The pain doesn’t stop there for providers who are identity theft victims. A flagged NPI creates even more headaches for providers, such as payer suspensions, additional prior authorization requirements, excluding screenings, and even referrals to the Office of the Inspector General. A victim provider’s record is really never completely cleared as providers have to explain what happened to credentialing committees, malpractice carriers, and hospital privileging committees.
Even after a victimized healthcare provider spends time and money clearing his name, they have still lost.
What Fraud Teams Can Actually Do
Fraud teams at healthcare payers have the ability to do more to help a healthcare provider from becoming a victim than even the provider can do.
Treat provider identity changes like consumer identity changes. A common modus operandi for fraudsters is to add or change victim’s address or bank information with the healthcare payer. These change requests are signals of potential fraud that need to be considered for risk.
Monitor the velocity and pattern of billing instead of just the dollar amount. A break in patterns is also a clue that something is up, and sudden increases in billing could represent that the biller is having a great month or that they are not actually the one doing the billing.
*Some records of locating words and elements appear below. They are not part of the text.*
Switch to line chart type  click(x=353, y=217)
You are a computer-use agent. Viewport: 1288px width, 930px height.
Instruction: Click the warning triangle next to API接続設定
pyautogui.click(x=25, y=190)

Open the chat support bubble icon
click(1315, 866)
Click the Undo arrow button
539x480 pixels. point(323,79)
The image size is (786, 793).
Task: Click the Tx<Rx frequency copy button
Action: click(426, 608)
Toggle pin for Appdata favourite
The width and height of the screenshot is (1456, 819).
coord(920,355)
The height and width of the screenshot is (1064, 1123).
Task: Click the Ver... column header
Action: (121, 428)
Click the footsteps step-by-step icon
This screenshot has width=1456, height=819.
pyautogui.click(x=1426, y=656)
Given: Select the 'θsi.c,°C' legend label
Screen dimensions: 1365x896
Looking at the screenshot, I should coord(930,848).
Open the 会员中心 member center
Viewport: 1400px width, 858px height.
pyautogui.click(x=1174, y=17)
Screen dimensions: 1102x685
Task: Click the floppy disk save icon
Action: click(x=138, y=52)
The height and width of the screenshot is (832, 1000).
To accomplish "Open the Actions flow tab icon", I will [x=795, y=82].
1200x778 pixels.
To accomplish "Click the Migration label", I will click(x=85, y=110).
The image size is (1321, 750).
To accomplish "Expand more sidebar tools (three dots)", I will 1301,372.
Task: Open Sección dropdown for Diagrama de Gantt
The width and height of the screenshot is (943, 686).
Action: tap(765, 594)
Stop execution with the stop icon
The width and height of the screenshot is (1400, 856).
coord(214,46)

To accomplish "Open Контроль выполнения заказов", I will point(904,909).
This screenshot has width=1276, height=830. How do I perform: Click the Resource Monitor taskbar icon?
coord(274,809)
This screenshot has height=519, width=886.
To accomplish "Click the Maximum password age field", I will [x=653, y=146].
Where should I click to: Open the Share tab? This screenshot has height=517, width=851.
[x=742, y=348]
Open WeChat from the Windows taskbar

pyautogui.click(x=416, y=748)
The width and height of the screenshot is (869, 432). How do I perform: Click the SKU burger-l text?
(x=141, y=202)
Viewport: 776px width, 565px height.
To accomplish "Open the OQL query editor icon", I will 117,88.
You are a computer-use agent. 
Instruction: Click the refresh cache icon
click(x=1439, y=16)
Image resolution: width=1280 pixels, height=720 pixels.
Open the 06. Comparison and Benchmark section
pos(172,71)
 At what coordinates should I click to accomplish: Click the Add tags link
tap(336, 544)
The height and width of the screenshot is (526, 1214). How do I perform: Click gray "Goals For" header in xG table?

Make it easy for healthcare providers to report suspected identity theft. Just as a credit bureau will freeze a consumer’s credit file in a case of potential identity theft, healthcare payers should also make it easy for a healthcare provider to freeze his enrollment changes to prevent a meaningful share of the losses.
Share signals across healthcare payers for greater visibility. Fraudsters will use stolen NPI across Medicare, Medicaid, and several commercial healthcare payers at the same time, which is invisible to each of them individually. But cross-payer visibility makes it harder for the crooks to exploit the system.
The Uncomfortable Part of Billing Identity Theft
The crime is pretty easy. So easy that a reporter at The Atlanta Journal-Constitution accomplished it with inexpensive software and a public list of UPS Store addresses to find 131 CMS-registered providers in Atlanta who were using UPS Store mailboxes as their practice address. In his own Nick Shirley moment, this one reporter looking into the problem in one city was able to expose a flaw in the CMS provider enrollment process that failed to tell the difference between a real practice and a mail drop.
The penalties for healthcare providers who are victims of identity theft reduce their incentive to be a victim. Healthcare providers do not want the stigma of being a victim of fraud as it leads to all of the other hassles that potentially jeopardize their business. However, that can mean that healthcare providers who are victims of identity theft are incentivized to just ignore it rather than raise their hand and become tainted by association.. This is bad for fraud-fighting healthpayers, and good for fraudsters, as these silent providers prevent fraud data points from being created to help the healthpayers in their fight against fraud.
Healthcare payers need to stop treating NPIs as guilty until proven innocent. Payers need to build a process to tell the difference between providers who are fraudsters and providers who are victims.
Closing Thought
Past columns have addressed how the fraud supply chain exploits healthcare beneficiaries. This one exposed how it exploits providers too. Healthcare keeps treating identity theft as something that happens to patients. Fraudsters figured out a long time ago that it happens to providers just as easily — and we still haven’t caught up.